Listing -
--- START ---
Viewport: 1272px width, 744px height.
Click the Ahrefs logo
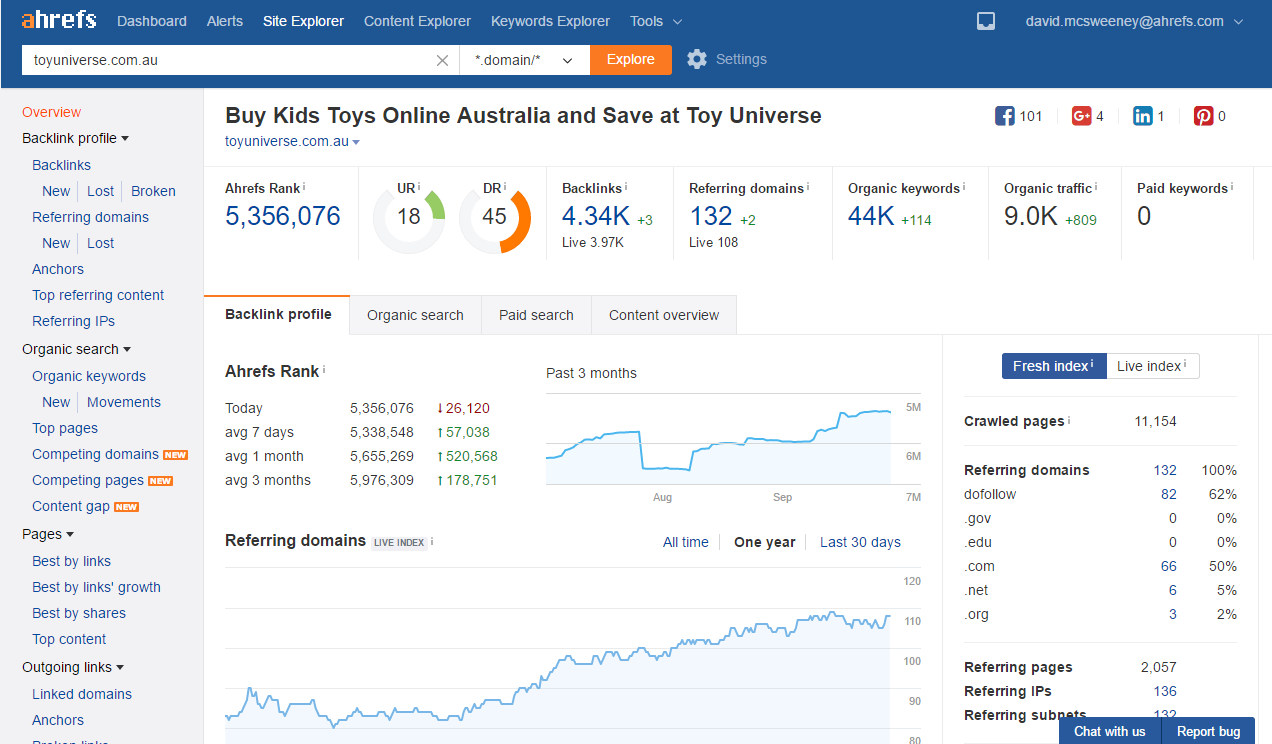point(59,20)
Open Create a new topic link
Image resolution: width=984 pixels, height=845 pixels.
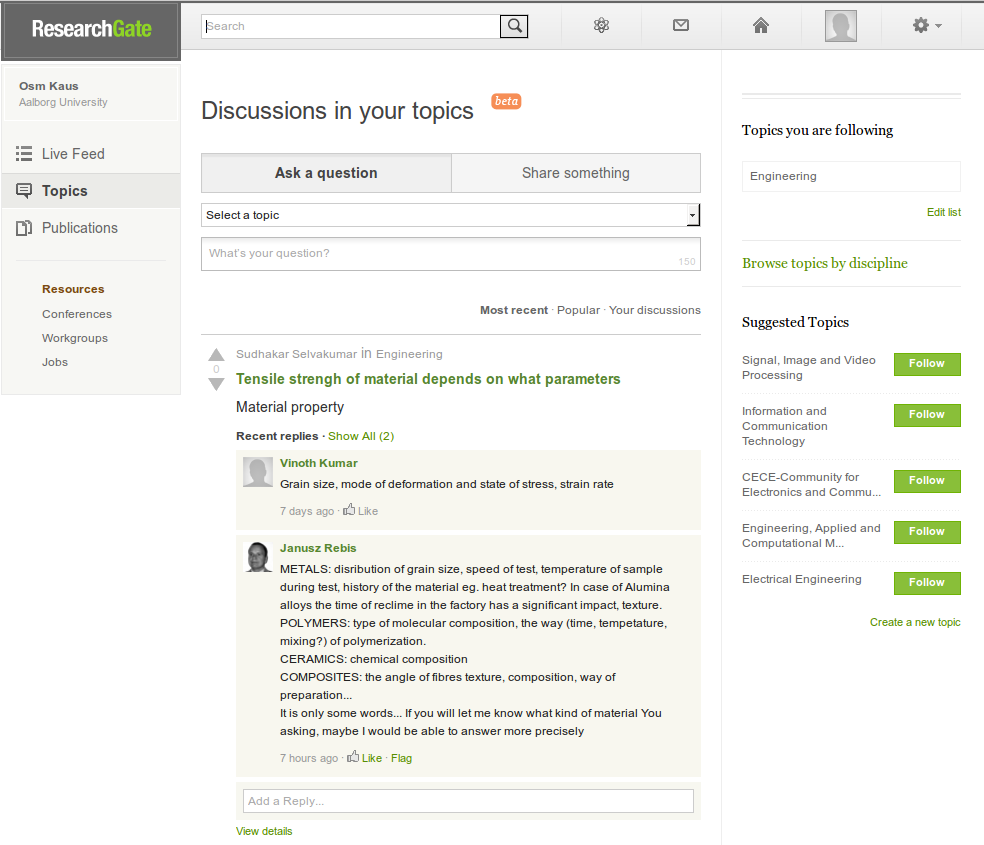914,622
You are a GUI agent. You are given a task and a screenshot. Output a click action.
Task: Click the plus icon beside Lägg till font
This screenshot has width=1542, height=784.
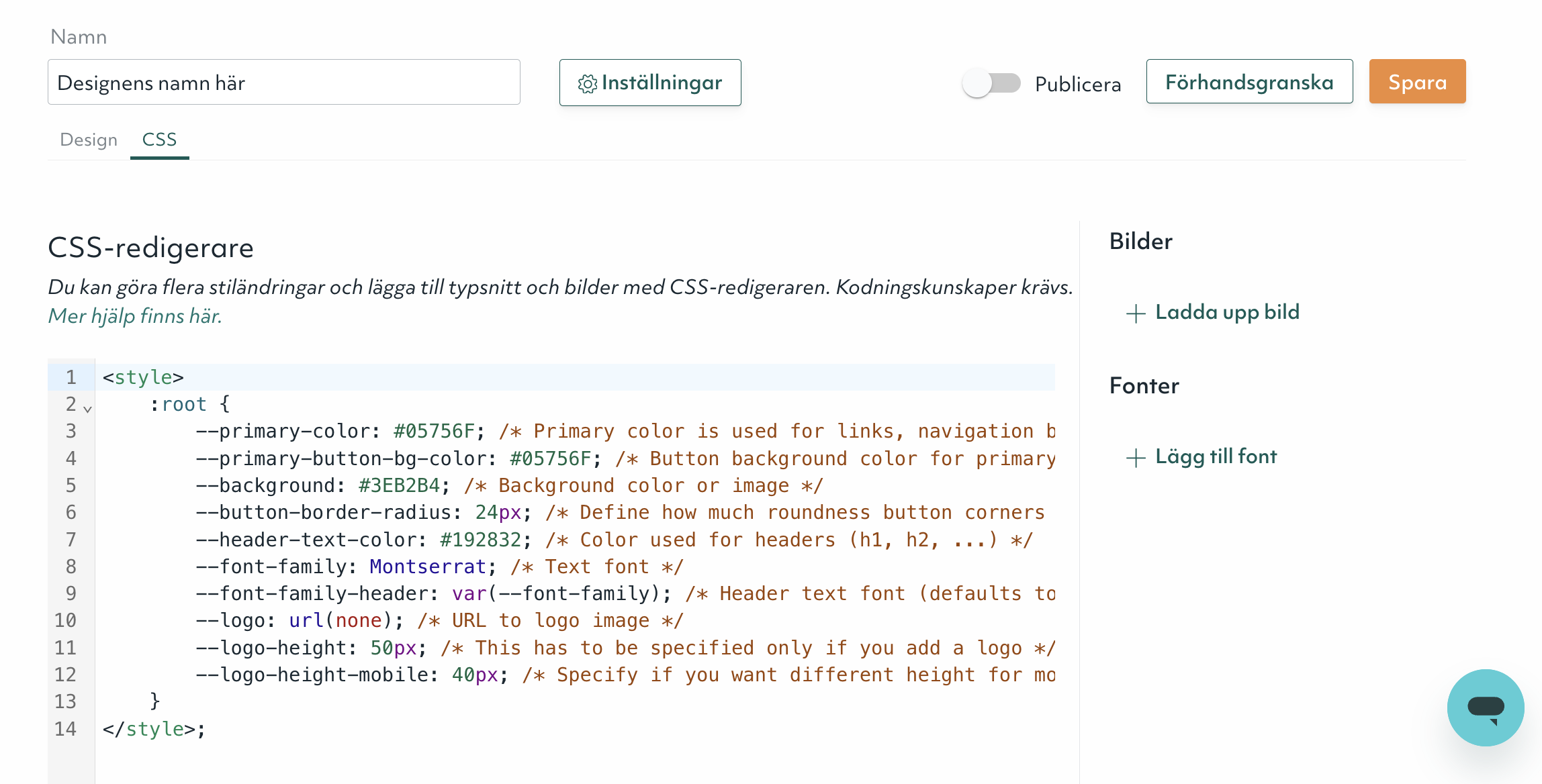tap(1136, 458)
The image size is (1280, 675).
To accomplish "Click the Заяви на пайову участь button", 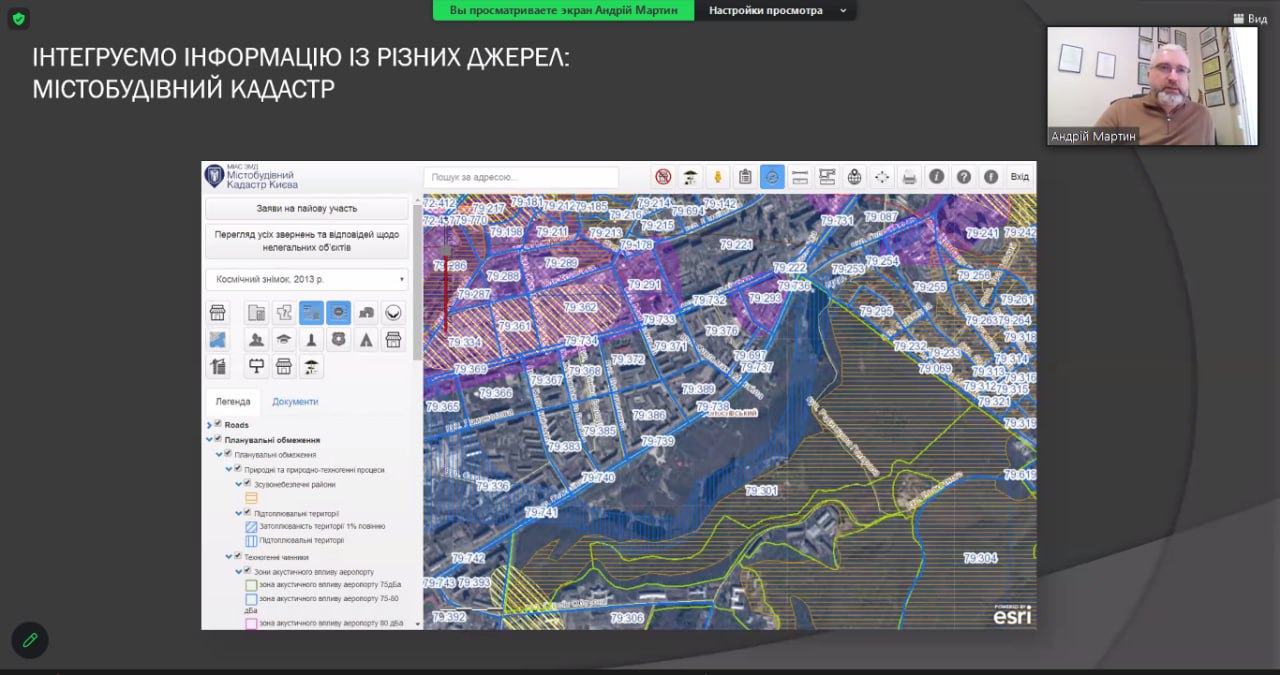I will pyautogui.click(x=308, y=208).
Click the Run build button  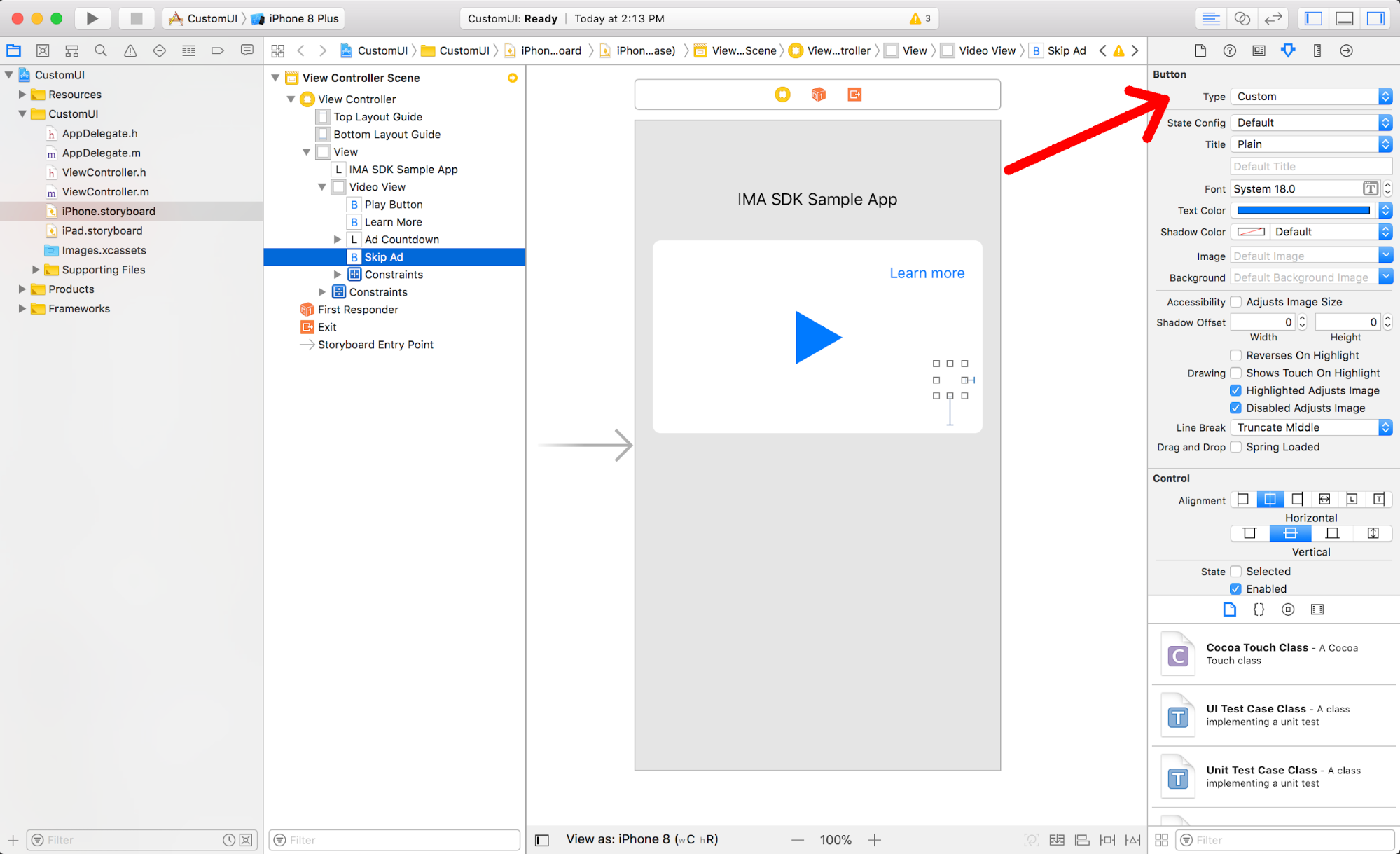[92, 18]
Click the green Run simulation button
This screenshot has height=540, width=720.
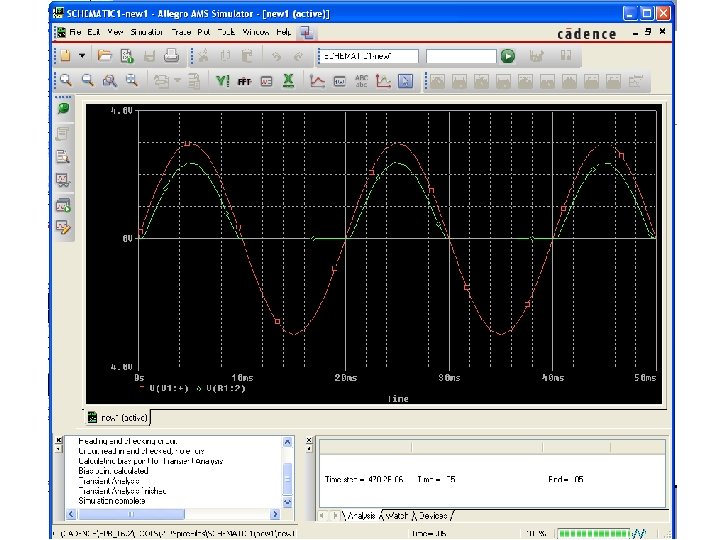tap(507, 56)
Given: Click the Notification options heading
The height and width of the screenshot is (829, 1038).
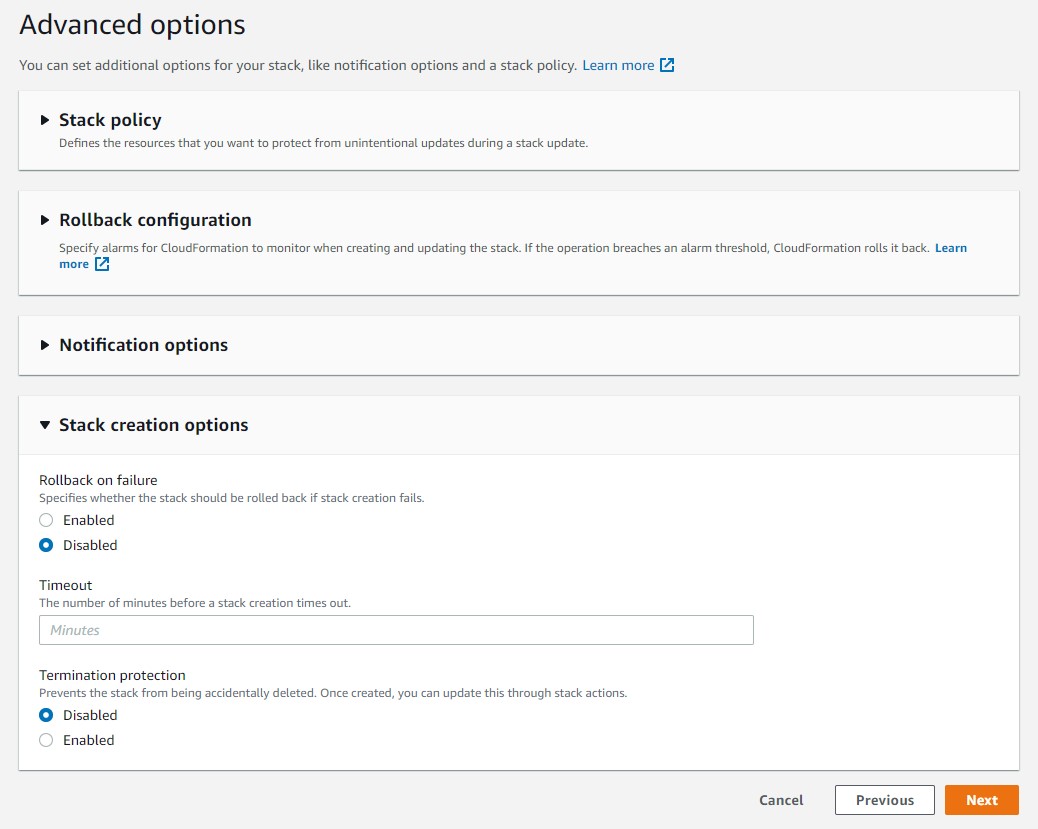Looking at the screenshot, I should pyautogui.click(x=143, y=345).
--- END ---
What this task involves - Reproduce the records verbatim from the line containing "Given: Click the Notification options heading" through the end of the records. Leave out the pictures.

Solved problem -
Given: Click the Notification options heading
The height and width of the screenshot is (829, 1038).
Looking at the screenshot, I should pyautogui.click(x=143, y=345).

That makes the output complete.